- Open Access
Mining the bladder cancer-associated genes by an integrated strategy for the construction and analysis of differential co-expression networks
© Deng et al.; licensee BioMed Central Ltd. 2015
- Published: 29 January 2015
Bladder cancer is the most common malignant tumor of the urinary system and it is a heterogeneous disease with both superficial and invasive growth. However, its aetiological agent is still unclear. And it is indispensable to find key genes or modules causing the bladder cancer. Based on gene expression microarray datasets, constructing differential co-expression networks (DCNs) is an important method to investigate diseases and there have been some relevant good tools such as R package 'WGCNA', 'DCGL'.
Employing an integrated strategy, 36 up-regulated differentially expressed genes (DEGs) and 356 down-regulated DEGs were selected and main functions of those DEGs are cellular physiological precess(24 up-regulated DEGs; 167 down-regulated DEGs) and cellular metabolism (19 up-regulated DEGs; 104 down-regulated DEGs). The up-regulated DEGs are mainly involved in the the pathways related to "metabolism". By comparing two DCNs between the normal and cancer states, we found some great changes in hub genes and topological structure, which suggest that the modules of two different DCNs change a lot. Especially, we screened some hub genes of a differential subnetwork between the normal and the cancer states and then do bioinformatics analysis for them.
Through constructing and analyzing two differential co-expression networks at different states using the screened DEGs, we found some hub genes associated with the bladder cancer.
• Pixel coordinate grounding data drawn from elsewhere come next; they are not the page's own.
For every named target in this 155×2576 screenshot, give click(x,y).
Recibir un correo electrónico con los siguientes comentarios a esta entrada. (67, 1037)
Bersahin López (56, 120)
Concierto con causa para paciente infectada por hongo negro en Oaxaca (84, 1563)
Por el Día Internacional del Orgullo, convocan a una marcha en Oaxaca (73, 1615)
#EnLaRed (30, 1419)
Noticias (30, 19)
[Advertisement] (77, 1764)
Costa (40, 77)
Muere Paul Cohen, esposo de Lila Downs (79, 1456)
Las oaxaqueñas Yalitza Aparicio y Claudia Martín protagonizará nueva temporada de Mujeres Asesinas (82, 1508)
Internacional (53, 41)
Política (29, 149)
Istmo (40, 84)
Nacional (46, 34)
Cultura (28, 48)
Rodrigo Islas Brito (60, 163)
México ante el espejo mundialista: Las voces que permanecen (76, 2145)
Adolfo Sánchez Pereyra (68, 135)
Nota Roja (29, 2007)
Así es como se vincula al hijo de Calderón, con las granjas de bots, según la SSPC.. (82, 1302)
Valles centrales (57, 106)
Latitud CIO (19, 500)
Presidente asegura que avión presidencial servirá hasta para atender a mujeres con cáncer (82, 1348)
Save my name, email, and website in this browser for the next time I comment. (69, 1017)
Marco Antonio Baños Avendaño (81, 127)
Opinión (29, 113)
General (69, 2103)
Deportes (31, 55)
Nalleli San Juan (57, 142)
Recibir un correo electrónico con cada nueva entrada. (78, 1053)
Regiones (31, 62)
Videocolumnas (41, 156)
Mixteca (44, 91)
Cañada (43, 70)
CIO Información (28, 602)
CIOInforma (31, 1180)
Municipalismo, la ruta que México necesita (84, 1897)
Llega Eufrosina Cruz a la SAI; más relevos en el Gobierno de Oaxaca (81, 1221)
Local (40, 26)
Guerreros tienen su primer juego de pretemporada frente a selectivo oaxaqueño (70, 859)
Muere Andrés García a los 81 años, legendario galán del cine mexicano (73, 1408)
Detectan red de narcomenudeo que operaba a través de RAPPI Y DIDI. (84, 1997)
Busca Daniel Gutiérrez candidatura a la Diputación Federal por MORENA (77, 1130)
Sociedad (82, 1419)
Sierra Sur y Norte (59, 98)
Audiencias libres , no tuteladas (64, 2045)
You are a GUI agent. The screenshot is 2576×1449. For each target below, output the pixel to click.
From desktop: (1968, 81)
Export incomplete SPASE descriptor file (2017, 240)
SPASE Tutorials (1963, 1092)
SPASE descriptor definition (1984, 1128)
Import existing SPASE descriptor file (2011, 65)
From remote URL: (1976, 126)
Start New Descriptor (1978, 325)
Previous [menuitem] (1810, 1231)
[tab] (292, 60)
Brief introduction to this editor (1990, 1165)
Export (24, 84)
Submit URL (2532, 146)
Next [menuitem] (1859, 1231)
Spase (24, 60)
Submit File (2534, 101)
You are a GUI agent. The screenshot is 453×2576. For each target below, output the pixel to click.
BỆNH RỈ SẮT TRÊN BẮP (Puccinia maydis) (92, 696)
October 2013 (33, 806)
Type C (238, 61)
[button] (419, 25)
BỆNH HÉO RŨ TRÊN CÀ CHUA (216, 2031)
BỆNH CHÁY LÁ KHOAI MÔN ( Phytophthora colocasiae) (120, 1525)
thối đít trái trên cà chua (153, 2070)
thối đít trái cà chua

The results of the bioinformatics analysis for those hub genes will support the biological experiments and the further treatment of the bladder cancer.
- Bladder Cancer
- Microarray Dataset
- Large Relative Difference
- Topological Overlap Matrice
- Regulatory Impact Factor
The morbidity of bladder cancer is in the first place among the cancers of urinary system. The bladder cancer cells can spread by breaking away from the original tumor. They can spread through the blood vessels to the liver, lungs and bones. However, its causes are not yet clear. The bladder cancer is a heterogeneous disease that shows both superficial and invasive growth [1, 2]. Superficial tumors frequently recur and may progress to invasive growth. A part that warrants better treatment regimes bladder cancer is also a good model system to study tumor initiation and progression. To gain insights into the molecular biology of these processes, we performed gene expression analyses to get some important information about bladder cancer-associated genes.
Systems biology is an emerging approach applied to biomedical and biological scientific research. It is a biology-based inter-disciplinary field of study that focuses on complex interactions within biological systems, using a holistic approach to biological and biomedical research [3–5]. Network biology is a new way of representation and analysis of biological information processing, which understands life as a network. In fact, the network biology is a branch of the systems biology.
Differential co-expression network (DCN) is one of biological networks. A gene co-expression network has emerged as a novel holistic approach for microarray analysis [6–9]. Stuart et al.  and Bergmannet al. separately constructed the gene co-expression network that connected genes whose expression profiles were similar across different organisms. A human network was analyzed by Leeet al.  with functional grouping and cluster analysis. van Noort et al.  demonstrated the small-world and scale-free architecture of the yeast co-expression network. They showed that functionally related genes are frequently co-expressed across organisms constituting conserved transcription modules.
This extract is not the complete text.